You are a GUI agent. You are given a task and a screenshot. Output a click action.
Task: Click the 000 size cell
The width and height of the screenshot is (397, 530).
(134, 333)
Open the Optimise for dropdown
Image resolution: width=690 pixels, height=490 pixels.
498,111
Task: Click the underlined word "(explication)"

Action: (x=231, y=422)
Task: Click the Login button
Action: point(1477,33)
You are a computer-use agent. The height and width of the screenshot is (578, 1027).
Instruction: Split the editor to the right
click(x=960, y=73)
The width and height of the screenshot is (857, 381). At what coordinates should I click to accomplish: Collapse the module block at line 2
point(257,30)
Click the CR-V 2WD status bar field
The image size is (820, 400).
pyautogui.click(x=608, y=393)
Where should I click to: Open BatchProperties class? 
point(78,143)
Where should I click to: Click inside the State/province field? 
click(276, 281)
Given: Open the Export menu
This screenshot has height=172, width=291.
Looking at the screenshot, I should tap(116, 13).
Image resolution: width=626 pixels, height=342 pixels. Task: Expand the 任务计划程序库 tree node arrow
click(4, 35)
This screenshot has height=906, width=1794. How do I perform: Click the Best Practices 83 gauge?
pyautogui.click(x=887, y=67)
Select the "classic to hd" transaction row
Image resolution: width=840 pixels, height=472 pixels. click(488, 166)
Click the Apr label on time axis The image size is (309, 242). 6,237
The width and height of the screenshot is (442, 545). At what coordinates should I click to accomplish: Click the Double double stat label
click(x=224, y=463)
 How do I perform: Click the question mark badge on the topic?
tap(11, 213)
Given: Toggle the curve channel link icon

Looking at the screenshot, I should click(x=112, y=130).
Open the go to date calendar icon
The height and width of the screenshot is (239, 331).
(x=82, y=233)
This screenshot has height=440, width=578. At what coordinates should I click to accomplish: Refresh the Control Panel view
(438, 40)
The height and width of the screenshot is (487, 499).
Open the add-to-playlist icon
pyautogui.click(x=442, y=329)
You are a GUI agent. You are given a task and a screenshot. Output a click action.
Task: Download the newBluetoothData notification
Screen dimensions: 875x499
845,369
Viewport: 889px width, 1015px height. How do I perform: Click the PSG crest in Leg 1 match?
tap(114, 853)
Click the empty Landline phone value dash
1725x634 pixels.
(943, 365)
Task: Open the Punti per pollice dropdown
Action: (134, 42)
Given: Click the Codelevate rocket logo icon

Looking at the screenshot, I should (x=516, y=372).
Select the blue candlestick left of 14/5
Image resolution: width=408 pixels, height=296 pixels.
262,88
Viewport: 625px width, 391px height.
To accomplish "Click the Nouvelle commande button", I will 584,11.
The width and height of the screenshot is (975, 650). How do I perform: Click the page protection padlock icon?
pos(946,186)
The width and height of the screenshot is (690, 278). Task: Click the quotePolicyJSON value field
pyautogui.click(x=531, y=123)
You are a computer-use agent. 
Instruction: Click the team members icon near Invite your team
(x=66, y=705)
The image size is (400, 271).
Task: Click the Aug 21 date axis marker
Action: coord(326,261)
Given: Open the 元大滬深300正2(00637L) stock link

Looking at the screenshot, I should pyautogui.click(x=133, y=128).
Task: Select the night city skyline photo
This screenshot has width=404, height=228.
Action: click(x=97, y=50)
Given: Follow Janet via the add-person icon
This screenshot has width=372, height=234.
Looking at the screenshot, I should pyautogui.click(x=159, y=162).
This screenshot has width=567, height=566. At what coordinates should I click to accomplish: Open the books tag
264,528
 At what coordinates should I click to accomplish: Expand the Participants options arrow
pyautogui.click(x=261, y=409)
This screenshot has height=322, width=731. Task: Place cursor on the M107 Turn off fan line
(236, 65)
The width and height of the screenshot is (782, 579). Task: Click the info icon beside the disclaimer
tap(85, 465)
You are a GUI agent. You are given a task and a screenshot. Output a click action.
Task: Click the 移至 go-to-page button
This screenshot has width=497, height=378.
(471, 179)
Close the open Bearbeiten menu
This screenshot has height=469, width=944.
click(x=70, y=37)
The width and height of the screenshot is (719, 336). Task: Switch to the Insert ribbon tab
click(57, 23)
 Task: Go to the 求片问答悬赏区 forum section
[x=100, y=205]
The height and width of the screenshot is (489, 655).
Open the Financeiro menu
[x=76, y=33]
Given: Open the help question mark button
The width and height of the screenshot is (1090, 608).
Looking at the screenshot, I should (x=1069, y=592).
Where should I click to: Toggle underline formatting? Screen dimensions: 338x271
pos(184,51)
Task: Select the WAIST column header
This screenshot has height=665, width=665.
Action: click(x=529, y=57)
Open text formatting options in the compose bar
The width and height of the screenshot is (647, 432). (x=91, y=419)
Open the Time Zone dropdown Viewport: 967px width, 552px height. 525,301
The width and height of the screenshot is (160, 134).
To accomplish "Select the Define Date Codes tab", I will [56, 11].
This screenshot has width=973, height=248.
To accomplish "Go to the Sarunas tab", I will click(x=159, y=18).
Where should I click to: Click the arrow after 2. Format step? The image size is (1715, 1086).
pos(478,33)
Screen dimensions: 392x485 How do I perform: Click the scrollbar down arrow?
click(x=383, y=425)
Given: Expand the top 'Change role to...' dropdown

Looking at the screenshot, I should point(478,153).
○ ○ ○ ○ ○ ○ ○
### [WHAT IS REQUIRED]
The lines above that hold "will" are the result; show every one of them.

### [TASK SOLUTION]
To accomplish "Click the Nouvelle commande button", I will 584,11.
To accomplish "Select the Define Date Codes tab", I will [56, 11].
To accomplish "Go to the Sarunas tab", I will click(x=159, y=18).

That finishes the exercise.